→ **PAGE TEXT**:
‘Fresh off the Boat’ Episode Review: “The Real Santa”

Fresh Off the Boat, Season 2, Episode 10: “The Real Santa”
Original airdate December 8, 2015.

IAN CHENMicrosynopsis: In order to provide Evan with a better role model, Jessica embellishes Santa Claus’s persona, giving him multiple graduate degrees and a Chinese ethnicity. Emery stresses out over the perfect gift for Jessica while Eddie advises him just to “let it ride,” espousing his philosophy of things eventually working themselves out.

Good: Jessica’s miniature Christmas town is hilarious, and although her Santa characterization story gets a little crazy, it’s difficult not to smile at her sincere efforts to give her youngest son an inspiring model. And yeah, I’m a sucker for the sentimentality of the season, so Evan’s unironic embracing of everything his mother shares kind of hits me right here.

This is another episode where Emery is more Eddie’s younger brother than Evan’s older brother, and it’s just a really good dynamic. Emery knows his brother well enough not to take everything he says at face value, but there seems also to be a sincere fondness between siblings that gives Eddie some of his best light. Eddie is also helped by his special relationship with his grandmother, who’s really funny in this episode.

→ **INFORMATION SHOWN**:
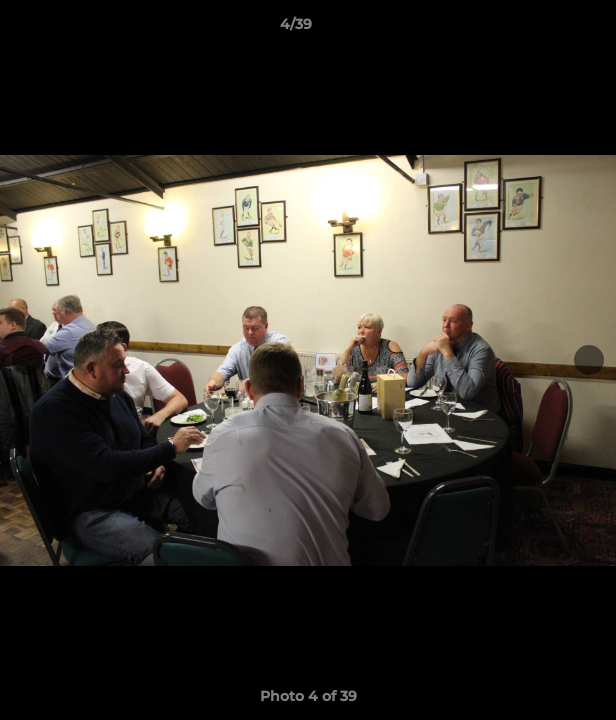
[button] (544, 29)
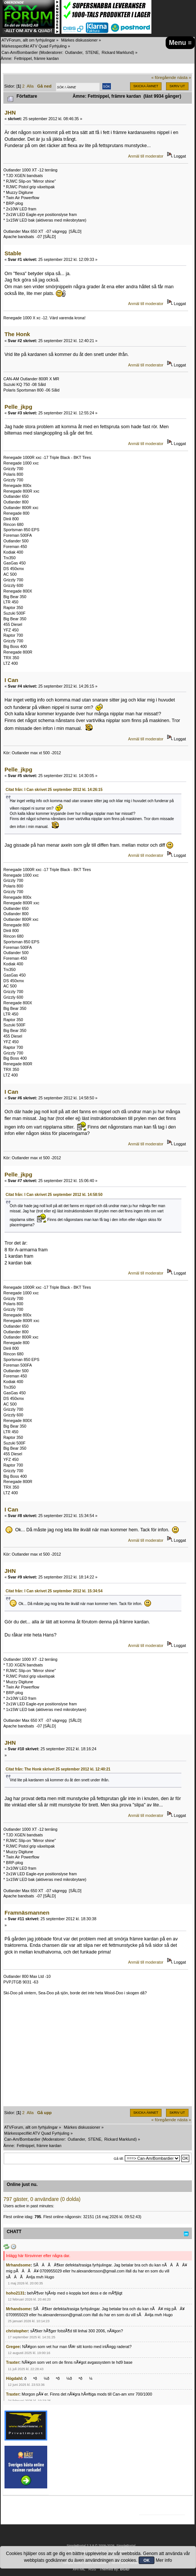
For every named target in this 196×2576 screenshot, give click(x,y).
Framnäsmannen (26, 1912)
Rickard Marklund (117, 52)
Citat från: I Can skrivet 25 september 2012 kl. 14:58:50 (54, 1195)
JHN (10, 112)
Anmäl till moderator (145, 156)
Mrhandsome (18, 2265)
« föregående (163, 77)
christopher (17, 2331)
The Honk (17, 334)
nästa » (184, 77)
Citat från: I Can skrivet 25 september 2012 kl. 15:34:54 (54, 1591)
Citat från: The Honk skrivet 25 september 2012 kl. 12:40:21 (58, 1769)
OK (147, 2560)
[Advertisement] (97, 2053)
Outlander (73, 52)
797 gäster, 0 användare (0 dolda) (42, 2199)
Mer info (164, 2560)
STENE (92, 52)
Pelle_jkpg (18, 407)
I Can (11, 680)
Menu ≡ (180, 42)
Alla (30, 86)
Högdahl (14, 2378)
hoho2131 (15, 2293)
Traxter (12, 2362)
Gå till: (119, 2158)
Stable (12, 253)
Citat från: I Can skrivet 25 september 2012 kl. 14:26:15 (54, 790)
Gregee (13, 2346)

→ **DO THIS**:
Resume the review of the "Fresh Off the Boat" episode "The Real Santa" from its last sentence and carry it forward.

→ **RESULT**:
fotb_S02E10 (17)Bad: Jessica’s solution to the Santa problem is just sooooooooooooo ridiculous, the only thing that keeps it from ruining the episode is the sincerity of her speech when Evan confronts her.

FOB moment: Jessica prepares zongzi for Chinese Santa’s visit.

Soundtrack flashback: “Dear Mama” by 2Pac (1995).

Final grade, this episode: It takes a few weird steps over the line into absurdity, in a way that seems out of character even for this show, but “The Real Santa” is a funny episode, with laughs from unexpected places (the Pan-Cultural Seasonal Entity for one, and Honey’s reminiscing about her cranberry bog experience for another), and some nice interactions between Eddie and Emery, Louis and Jessica, and Jessica and Honey. The actors seem to have found most of their places in two dimensions, enabling them now to delve a bit more into the third. B.

About Mitchell K. Dwyer

@scrivener likes movies.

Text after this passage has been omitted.